逆に言えば、オレは放課後までなにもすることがなかった。一人で訓練できるほど、オレはまだ魔法が使えないから、自主特訓というのも出来ない。
しかもこの格好では、あまりおおっぴらに動けない。見た目小学生だ。昼間から大通りをぶらぶらしているところを見られたら、面倒なことに巻き込まれる可能性がある。
故にオレは、さっきから愚痴をこぼしつつ、屋内から飛び出しつつも、古宮高校のまわりでおとなしくぶらぶらしていたのだった。
「……ん?」
ふと、グラウンドの騒がしい音を聞きつけたオレは、ちらと端のほうからグラウンドを覗き見た。どうやら体育で陸上競技の測定をしているらしい。時間的には、昼食直前の授業であろうか。
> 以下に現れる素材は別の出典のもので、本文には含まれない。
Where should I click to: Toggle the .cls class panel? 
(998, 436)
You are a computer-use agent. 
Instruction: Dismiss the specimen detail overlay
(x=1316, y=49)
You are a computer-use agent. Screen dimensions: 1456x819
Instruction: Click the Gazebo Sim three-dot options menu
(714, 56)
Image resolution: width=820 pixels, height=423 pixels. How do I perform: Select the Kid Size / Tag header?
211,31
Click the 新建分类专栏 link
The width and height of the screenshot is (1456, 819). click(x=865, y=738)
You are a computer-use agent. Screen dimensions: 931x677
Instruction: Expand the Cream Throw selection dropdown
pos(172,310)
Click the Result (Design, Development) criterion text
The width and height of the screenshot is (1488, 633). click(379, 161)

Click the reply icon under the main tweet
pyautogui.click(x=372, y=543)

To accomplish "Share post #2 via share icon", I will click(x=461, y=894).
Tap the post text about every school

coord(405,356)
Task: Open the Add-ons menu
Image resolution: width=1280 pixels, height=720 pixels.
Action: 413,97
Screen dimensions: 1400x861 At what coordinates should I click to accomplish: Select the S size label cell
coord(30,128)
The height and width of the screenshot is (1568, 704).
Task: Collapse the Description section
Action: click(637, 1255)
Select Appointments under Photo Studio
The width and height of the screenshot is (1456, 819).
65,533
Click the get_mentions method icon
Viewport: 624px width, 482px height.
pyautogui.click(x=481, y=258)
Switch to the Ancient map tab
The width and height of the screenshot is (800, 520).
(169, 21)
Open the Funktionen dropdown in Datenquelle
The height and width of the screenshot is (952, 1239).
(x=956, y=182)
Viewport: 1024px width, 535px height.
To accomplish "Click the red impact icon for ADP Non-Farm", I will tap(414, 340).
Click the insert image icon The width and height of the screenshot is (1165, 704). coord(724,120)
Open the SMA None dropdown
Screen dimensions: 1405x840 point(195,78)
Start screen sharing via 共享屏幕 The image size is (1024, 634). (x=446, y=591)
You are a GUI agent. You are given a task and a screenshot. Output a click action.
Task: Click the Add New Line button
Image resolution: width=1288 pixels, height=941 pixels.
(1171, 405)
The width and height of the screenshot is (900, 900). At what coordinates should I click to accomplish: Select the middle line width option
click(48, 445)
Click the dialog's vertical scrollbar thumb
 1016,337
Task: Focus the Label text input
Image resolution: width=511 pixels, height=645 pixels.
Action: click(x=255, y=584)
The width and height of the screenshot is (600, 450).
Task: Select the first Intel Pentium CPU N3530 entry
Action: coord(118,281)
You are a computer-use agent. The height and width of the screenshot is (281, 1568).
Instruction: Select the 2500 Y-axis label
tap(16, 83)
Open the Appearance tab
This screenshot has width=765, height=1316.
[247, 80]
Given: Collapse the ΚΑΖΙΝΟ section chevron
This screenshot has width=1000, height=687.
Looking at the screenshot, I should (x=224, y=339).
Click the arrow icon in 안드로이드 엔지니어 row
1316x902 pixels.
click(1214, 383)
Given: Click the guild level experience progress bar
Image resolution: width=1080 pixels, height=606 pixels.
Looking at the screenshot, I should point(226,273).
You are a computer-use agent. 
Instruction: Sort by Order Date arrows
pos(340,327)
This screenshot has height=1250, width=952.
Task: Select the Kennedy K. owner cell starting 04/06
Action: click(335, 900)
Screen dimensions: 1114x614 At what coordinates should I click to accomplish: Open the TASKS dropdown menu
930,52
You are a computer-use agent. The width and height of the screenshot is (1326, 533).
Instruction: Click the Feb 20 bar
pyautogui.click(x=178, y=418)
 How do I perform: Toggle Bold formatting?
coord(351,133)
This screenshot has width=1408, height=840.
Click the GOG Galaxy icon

……ちらほらと見知った顔が見えるところからすると――、
「……オレらのクラスがやってんのか」
女子の姿が見えないが、おおかた体育館でなにかやっているのだろう。
オレははぁ、とため息をついた。
「サッカーとかそういう試合形式なものなら見てもいいんだが、これじゃあなぁ……」
あまり学校に行っていなかったせいで、いまいち一人ひとりの顔が分からないので盛り上がらない。さて、どうしたものかとオレはあたりを見回したところで、ふと気が付いた。
「……なんだ、あいつ?」
目がいったのは体育館、さらに言うとその裏側。なにやら奇妙な人影があった。遠いので詳しくは分からないが、どうやら体育館に用があるらしい。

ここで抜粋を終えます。